§ What is needed
Turn the paragraph of the "Come Over" text that begins "Following Aaliyah's August 25, 2001 death" into a short bulleted list that keeps its main facts.

§ Source
"Come Over" is a song recorded by American singer Aaliyah, featuring backing vocals from Tank. It was written by Phalon "Jazze Pha" Alexander, Johntá Austin, Bryan-Michael Cox, and Kevin Hicks, while being produced by Alexander, Cox and Hicks. The song was originally recorded for Aaliyah's eponymous third and final studio album (2001) but was not included on its track listing. When it was left unused, "Come Over" was given to American duo Changing Faces, who included their version on their third studio album Visit Me (2000).

Following Aaliyah's August 25, 2001 death, Aaliyah's version of "Come Over" was included on her posthumous compilation album I Care 4 U (2002). Critically acclaimed, it was released as the album's fourth and final single on April 29, 2003, by Blackground Records and Universal Records. A moderate commercial success, "Come Over" peaked at number 32 on the US Billboard Hot 100.

Writing and recording
"Come Over" was written by Johntá Austin, Bryan-Michael Cox, Kevin Hicks and Phalon "Jazze Pha" Alexander, while being produced by Cox, Hicks and Alexander. It was originally recorded for Aaliyah's eponymous third and final studio album (2001) at the Sony Music Studios in New York City, but did not make the album's final cut. When the song was left unused, it was given to American duo Changing Faces, who included their version on their third studio album Visit Me (2000).

Release
"Come Over" was serviced to rhythmic contemporary and urban contemporary radio in the United States on April 29, 2003, as the fourth and final single from I Care 4 U, by Blackground Records and Universal Records.

In August 2021, it was reported that Aaliyah's recorded work for Blackground (since rebranded as Blackground Records 2.0) would be re-released on physical, digital, and, for the first time ever, streaming services in a deal between the label and Empire Distribution. I Care 4 U, including "Come Over", was re-released on October 8.

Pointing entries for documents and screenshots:
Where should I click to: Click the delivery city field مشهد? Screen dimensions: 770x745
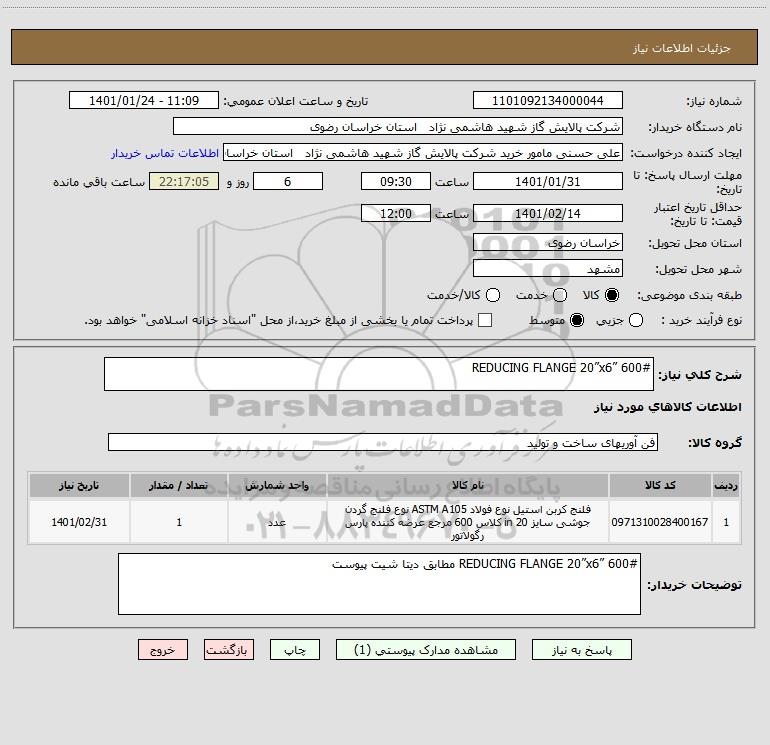pyautogui.click(x=548, y=269)
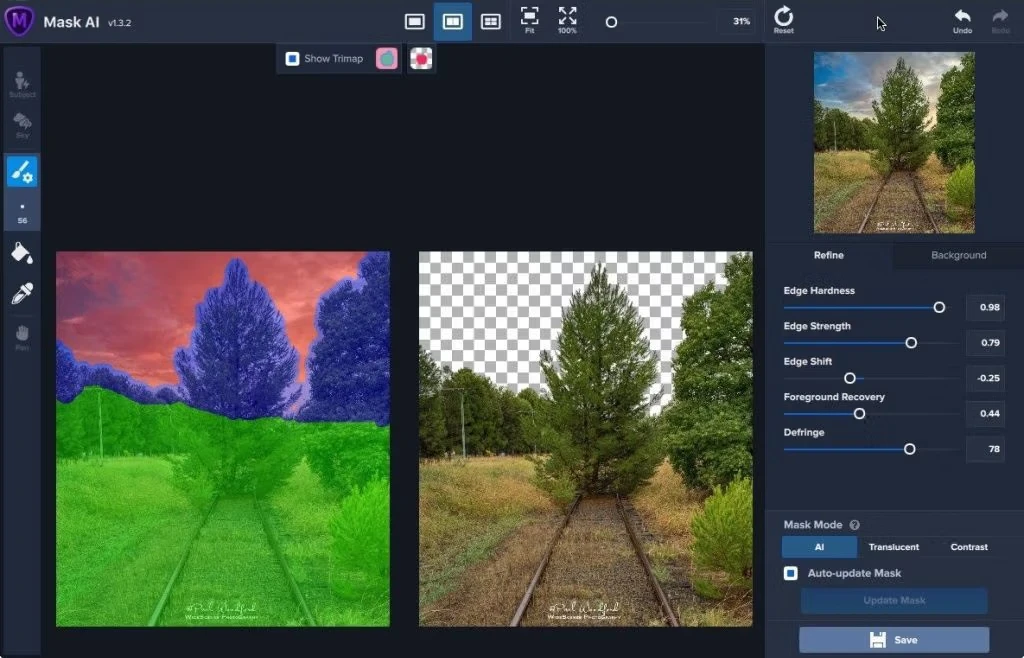Choose Translucent mask mode
The width and height of the screenshot is (1024, 658).
893,547
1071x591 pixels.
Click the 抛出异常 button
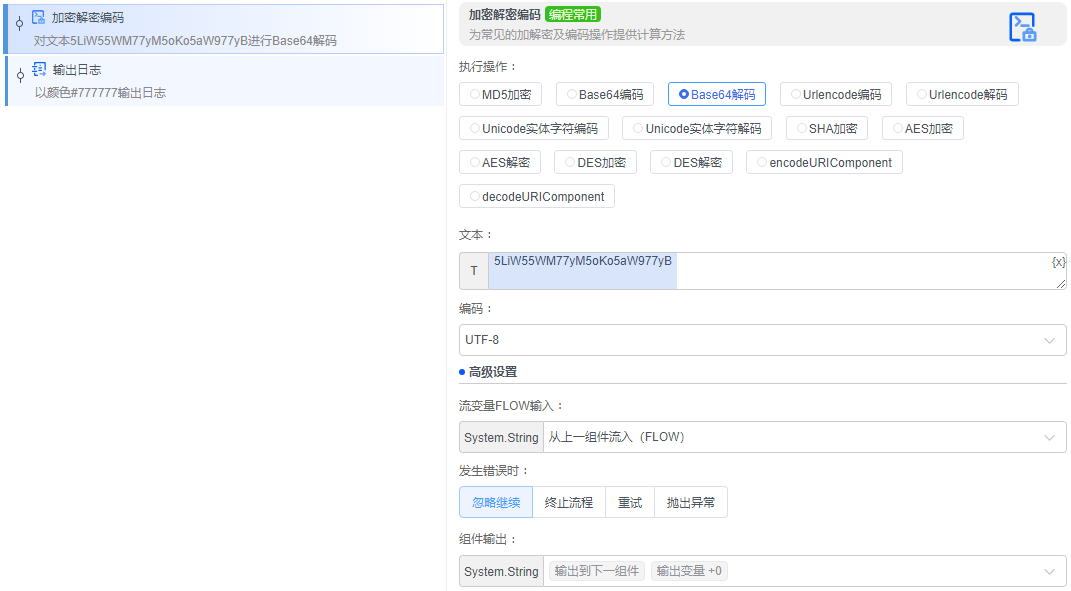[x=692, y=502]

§ Output for this exercise
- After Aaliyah died on August 25, 2001, her version of "Come Over" appeared on the posthumous compilation I Care 4 U (2002).
- The song was critically acclaimed.
- Blackground Records and Universal Records released it on April 29, 2003, as the album's fourth and final single.
- It was a moderate commercial success, peaking at number 32 on the US Billboard Hot 100.